- [Task to complete]:
Reproduce precisely the lines between the start of the data below and the line with "Click the notification bell icon", both included.

- [Data supplied]:
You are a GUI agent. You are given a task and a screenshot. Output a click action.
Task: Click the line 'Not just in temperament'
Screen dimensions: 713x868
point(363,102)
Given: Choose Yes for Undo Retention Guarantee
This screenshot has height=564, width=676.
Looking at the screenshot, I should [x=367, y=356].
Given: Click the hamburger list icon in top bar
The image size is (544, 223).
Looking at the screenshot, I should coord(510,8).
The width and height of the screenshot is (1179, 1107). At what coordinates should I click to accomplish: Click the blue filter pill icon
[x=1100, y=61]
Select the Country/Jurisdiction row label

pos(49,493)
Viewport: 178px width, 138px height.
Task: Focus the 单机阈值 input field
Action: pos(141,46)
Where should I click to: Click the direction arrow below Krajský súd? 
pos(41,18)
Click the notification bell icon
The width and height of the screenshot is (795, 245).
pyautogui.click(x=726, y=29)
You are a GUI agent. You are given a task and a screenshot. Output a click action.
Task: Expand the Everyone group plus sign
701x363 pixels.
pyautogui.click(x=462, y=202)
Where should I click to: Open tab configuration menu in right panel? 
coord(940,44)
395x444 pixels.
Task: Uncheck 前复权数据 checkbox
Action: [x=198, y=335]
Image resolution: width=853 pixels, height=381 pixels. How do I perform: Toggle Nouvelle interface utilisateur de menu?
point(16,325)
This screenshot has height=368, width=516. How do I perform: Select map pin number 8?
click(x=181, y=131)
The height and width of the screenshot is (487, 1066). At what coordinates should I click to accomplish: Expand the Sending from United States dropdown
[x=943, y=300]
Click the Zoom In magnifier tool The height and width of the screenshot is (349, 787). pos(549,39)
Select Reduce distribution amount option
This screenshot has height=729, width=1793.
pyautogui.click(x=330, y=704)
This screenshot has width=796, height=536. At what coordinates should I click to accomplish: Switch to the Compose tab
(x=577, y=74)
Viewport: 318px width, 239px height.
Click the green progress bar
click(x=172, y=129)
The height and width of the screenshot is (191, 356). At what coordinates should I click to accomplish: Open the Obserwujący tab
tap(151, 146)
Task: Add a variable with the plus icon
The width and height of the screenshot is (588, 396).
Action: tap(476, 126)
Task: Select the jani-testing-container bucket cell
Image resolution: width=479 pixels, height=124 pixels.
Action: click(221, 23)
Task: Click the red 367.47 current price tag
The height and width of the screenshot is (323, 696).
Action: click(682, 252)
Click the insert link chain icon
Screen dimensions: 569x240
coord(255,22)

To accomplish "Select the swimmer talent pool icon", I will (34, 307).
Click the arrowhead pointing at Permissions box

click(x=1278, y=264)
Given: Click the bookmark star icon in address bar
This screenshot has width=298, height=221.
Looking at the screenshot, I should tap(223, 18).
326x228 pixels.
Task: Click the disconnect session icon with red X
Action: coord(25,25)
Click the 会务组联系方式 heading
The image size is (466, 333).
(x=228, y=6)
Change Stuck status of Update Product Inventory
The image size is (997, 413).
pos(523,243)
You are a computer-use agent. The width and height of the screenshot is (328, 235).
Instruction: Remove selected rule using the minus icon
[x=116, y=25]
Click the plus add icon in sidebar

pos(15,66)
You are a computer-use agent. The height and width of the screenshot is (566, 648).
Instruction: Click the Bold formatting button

- [Task response]:
You are a GUI agent. You are given a task and a screenshot. Output a click action.
Task: Click the line 'Not just in temperament'
Screen dimensions: 713x868
point(363,102)
Given: Choose Yes for Undo Retention Guarantee
This screenshot has height=564, width=676.
Looking at the screenshot, I should [x=367, y=356].
Given: Click the hamburger list icon in top bar
The image size is (544, 223).
Looking at the screenshot, I should coord(510,8).
The width and height of the screenshot is (1179, 1107). At what coordinates should I click to accomplish: Click the blue filter pill icon
[x=1100, y=61]
Select the Country/Jurisdiction row label

pos(49,493)
Viewport: 178px width, 138px height.
Task: Focus the 单机阈值 input field
Action: pos(141,46)
Where should I click to: Click the direction arrow below Krajský súd? 
pos(41,18)
Click the notification bell icon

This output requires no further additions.